WHAT TO WORK ON |
After locating the line that contains "Task: Sort the table by Start Page", transcribe exactly that line and each one after it until the data ends, skipping pictures.

STORED DATA |
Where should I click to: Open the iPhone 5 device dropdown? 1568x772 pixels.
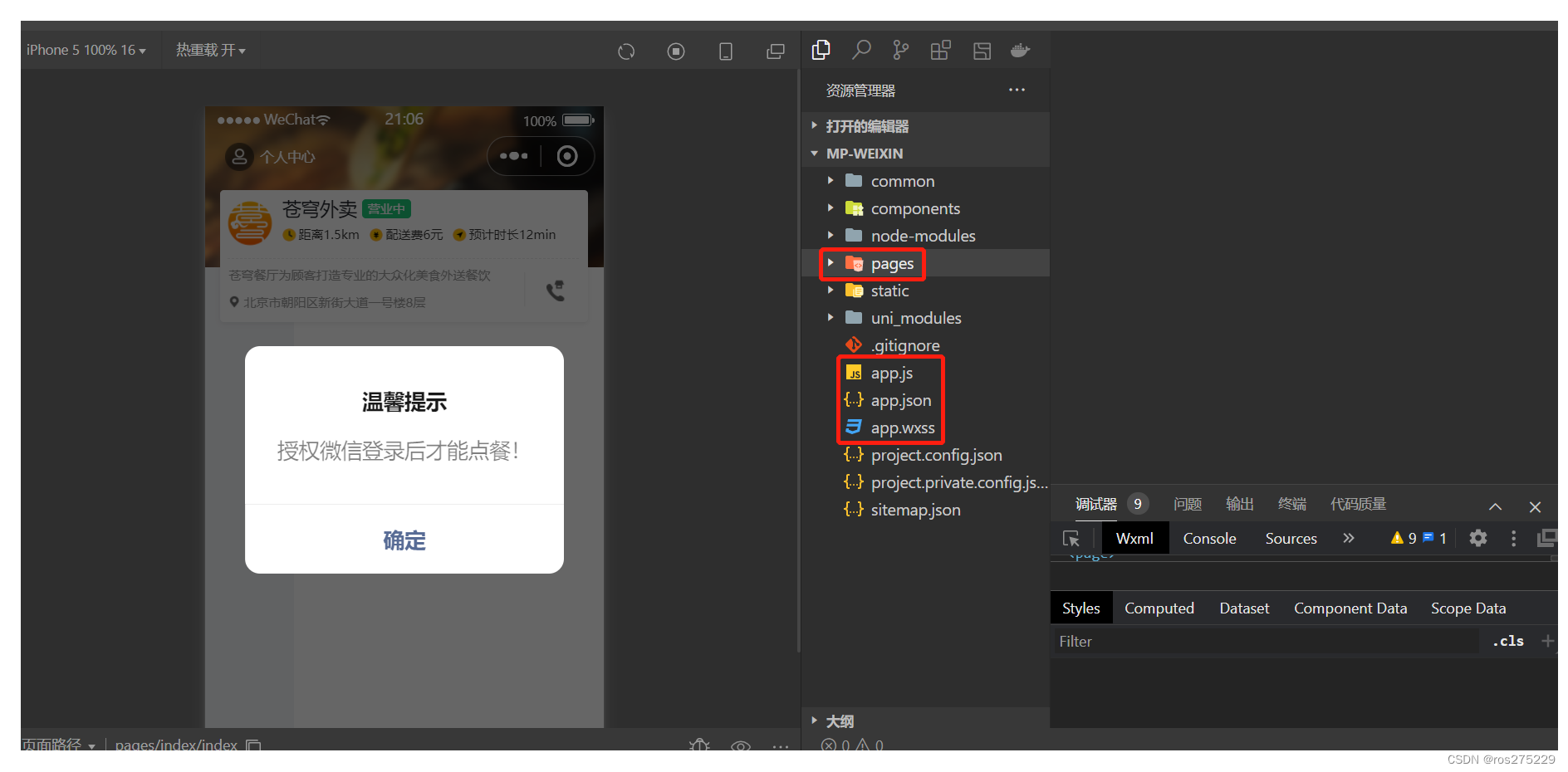(x=86, y=49)

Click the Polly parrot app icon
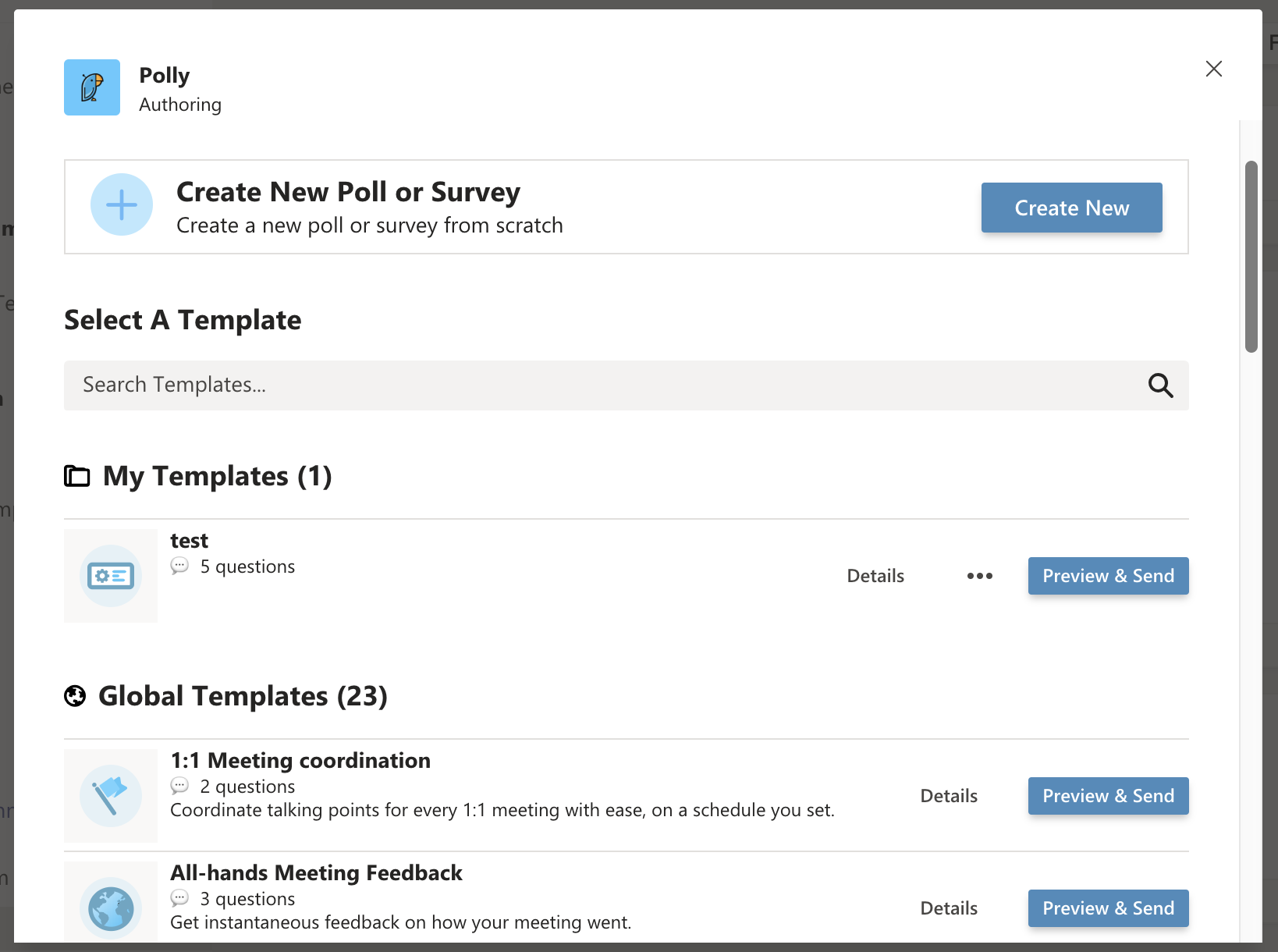[91, 87]
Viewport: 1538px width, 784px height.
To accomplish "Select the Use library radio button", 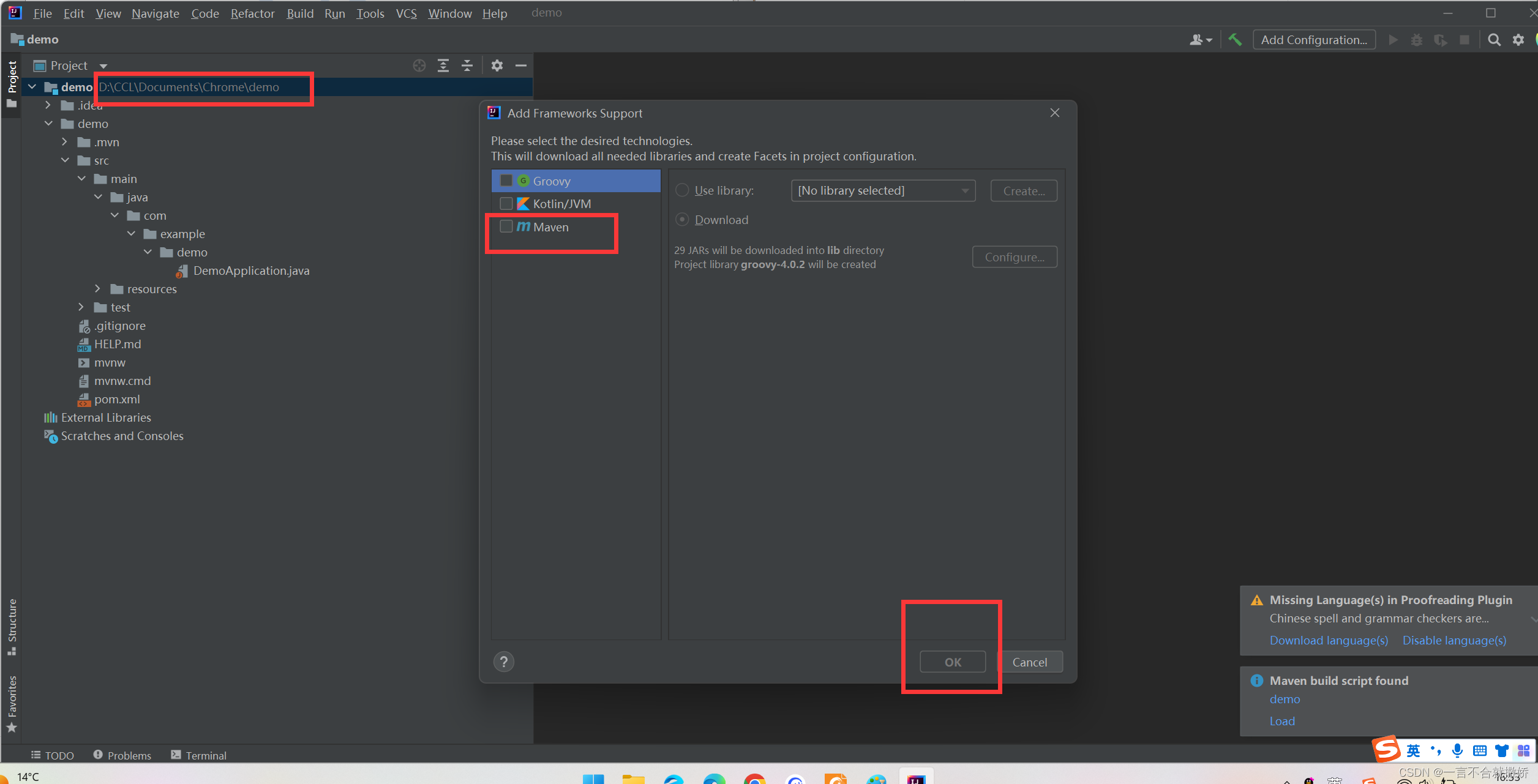I will (682, 190).
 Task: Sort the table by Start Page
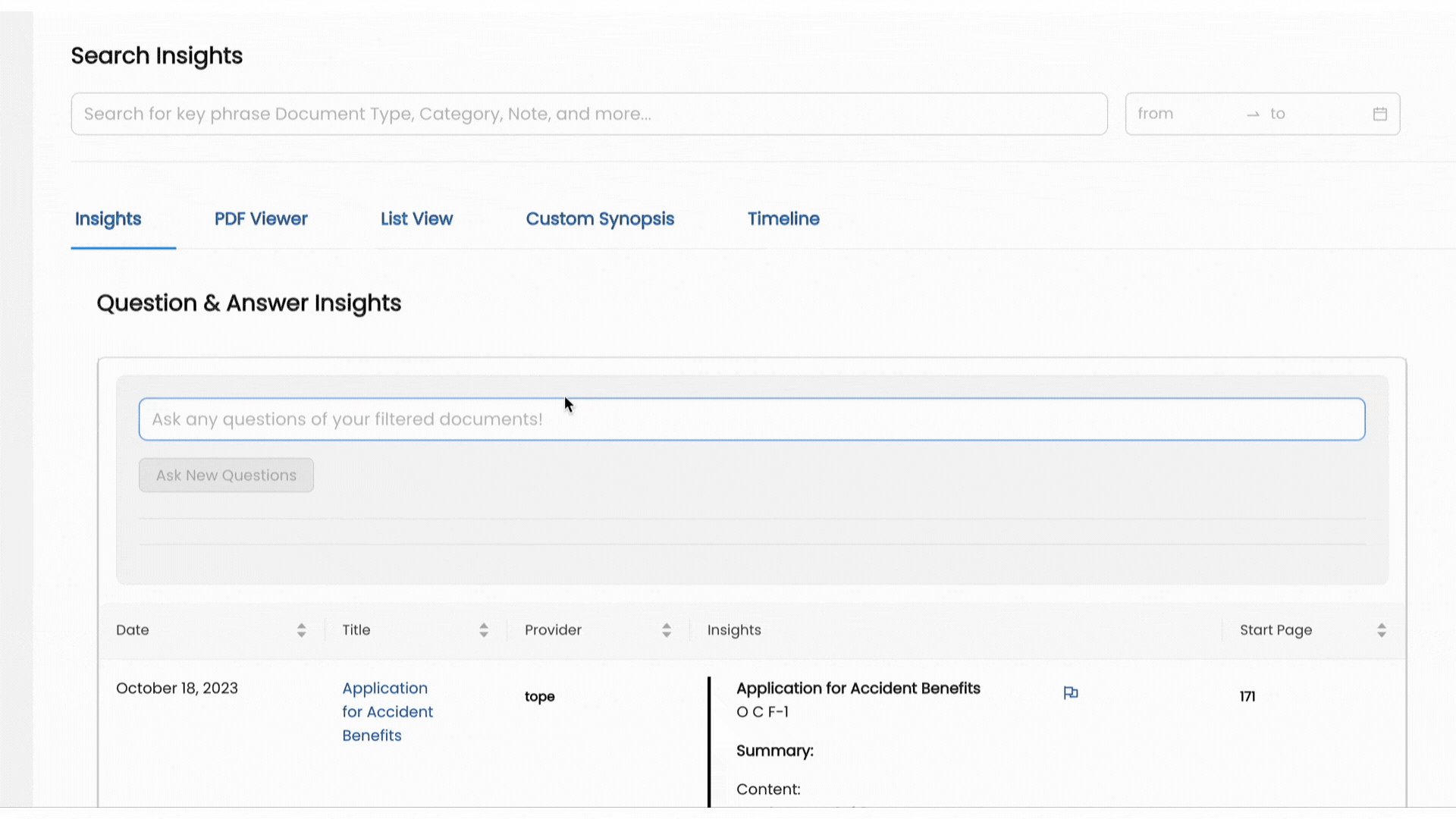pos(1382,629)
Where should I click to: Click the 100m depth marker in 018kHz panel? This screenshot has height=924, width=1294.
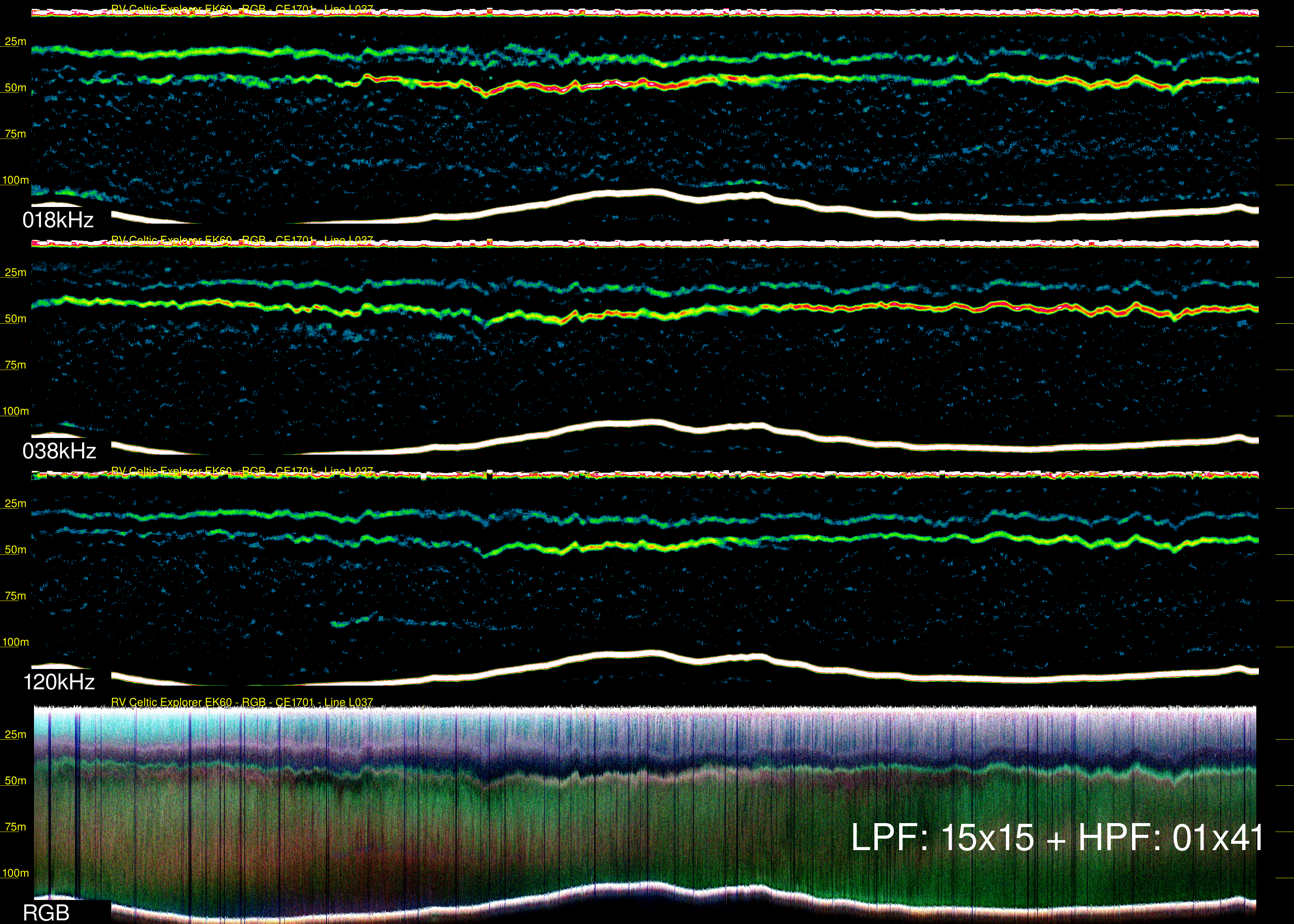tap(16, 180)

RESULT OF THE EXERCISE |
 Task: Sort the table by Start Page
pos(1382,629)
Where should I click to: Click the 100m depth marker in 018kHz panel? This screenshot has height=924, width=1294.
tap(16, 180)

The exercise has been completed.